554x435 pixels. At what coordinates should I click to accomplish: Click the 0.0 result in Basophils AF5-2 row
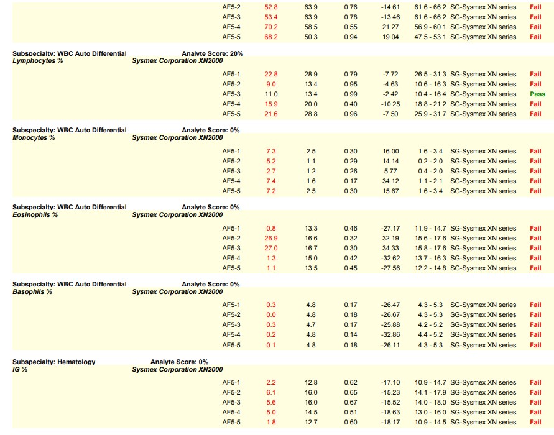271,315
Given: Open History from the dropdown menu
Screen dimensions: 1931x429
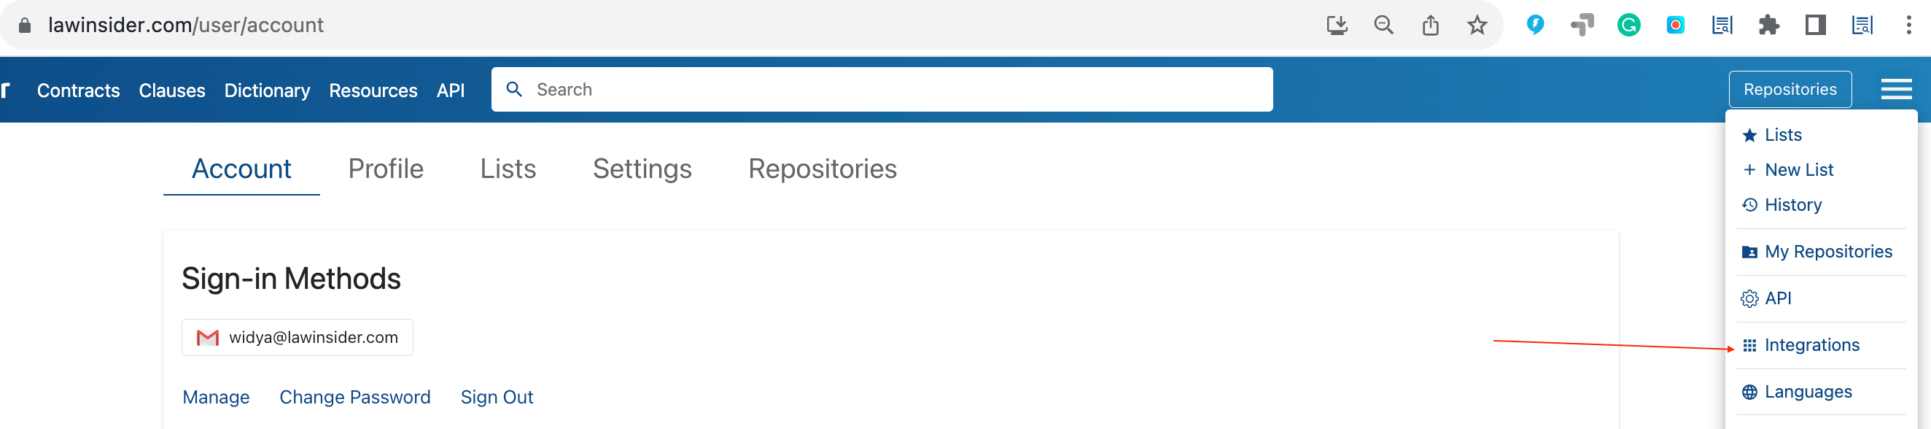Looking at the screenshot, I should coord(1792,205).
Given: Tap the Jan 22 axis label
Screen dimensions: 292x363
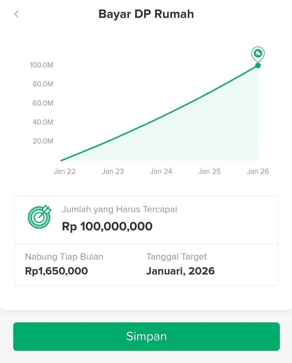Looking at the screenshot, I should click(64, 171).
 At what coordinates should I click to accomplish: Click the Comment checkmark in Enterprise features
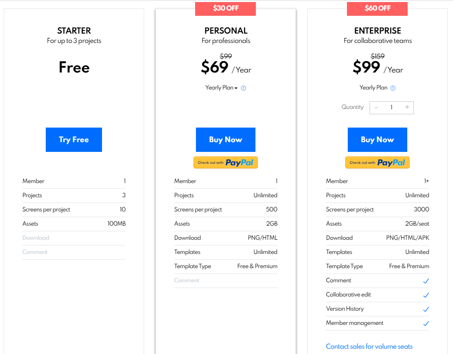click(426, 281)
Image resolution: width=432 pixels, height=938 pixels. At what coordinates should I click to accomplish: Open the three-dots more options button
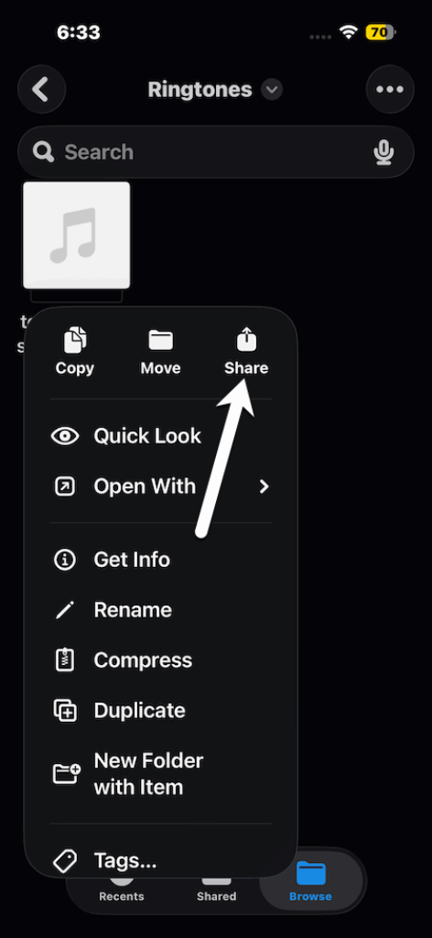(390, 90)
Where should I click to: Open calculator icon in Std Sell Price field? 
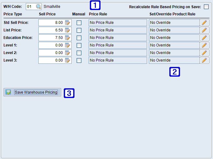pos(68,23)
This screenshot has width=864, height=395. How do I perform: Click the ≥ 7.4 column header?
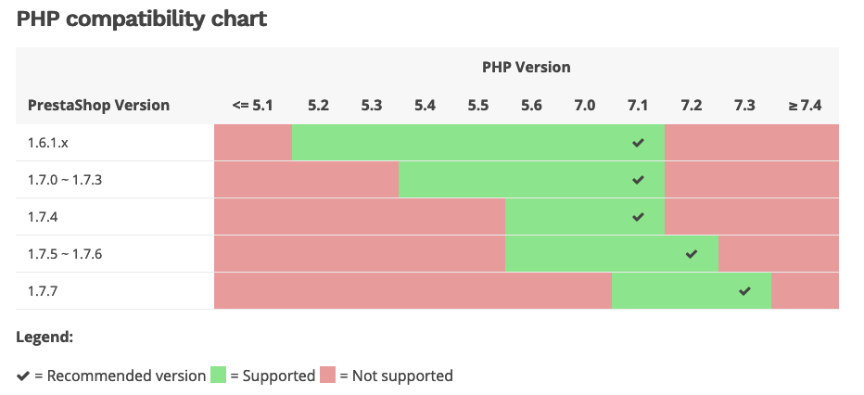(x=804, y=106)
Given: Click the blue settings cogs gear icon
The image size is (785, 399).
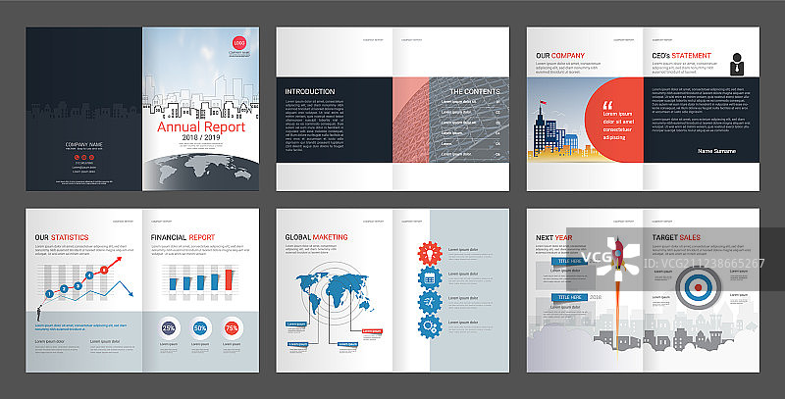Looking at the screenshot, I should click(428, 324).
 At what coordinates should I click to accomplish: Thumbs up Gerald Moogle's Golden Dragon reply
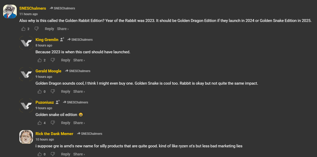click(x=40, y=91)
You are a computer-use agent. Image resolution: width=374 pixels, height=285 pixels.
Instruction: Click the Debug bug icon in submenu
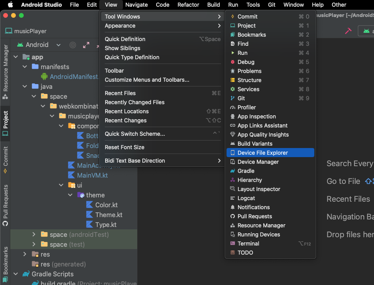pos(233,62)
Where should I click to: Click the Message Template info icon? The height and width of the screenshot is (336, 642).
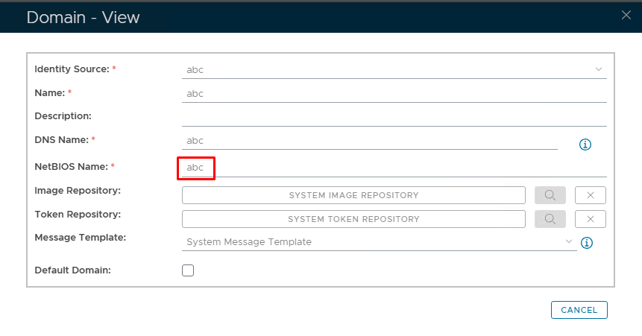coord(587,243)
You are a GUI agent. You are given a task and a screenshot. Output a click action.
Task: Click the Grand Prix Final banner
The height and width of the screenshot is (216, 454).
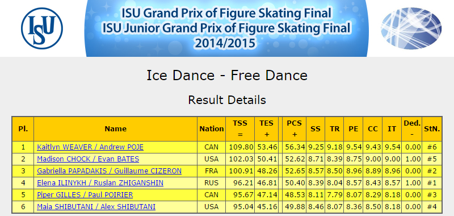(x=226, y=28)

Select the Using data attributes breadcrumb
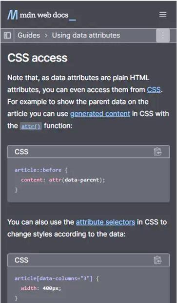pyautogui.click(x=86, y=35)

-- EXERCISE AIM --
What lines in the data above contain the word "agent"? Copy them all.

-- EXERCISE OUTPUT --
You are a computer-use agent. Image resolution: width=374 pixels, height=285 pixels.
You are a GUI agent. You are given a task and a screenshot. Output a click action.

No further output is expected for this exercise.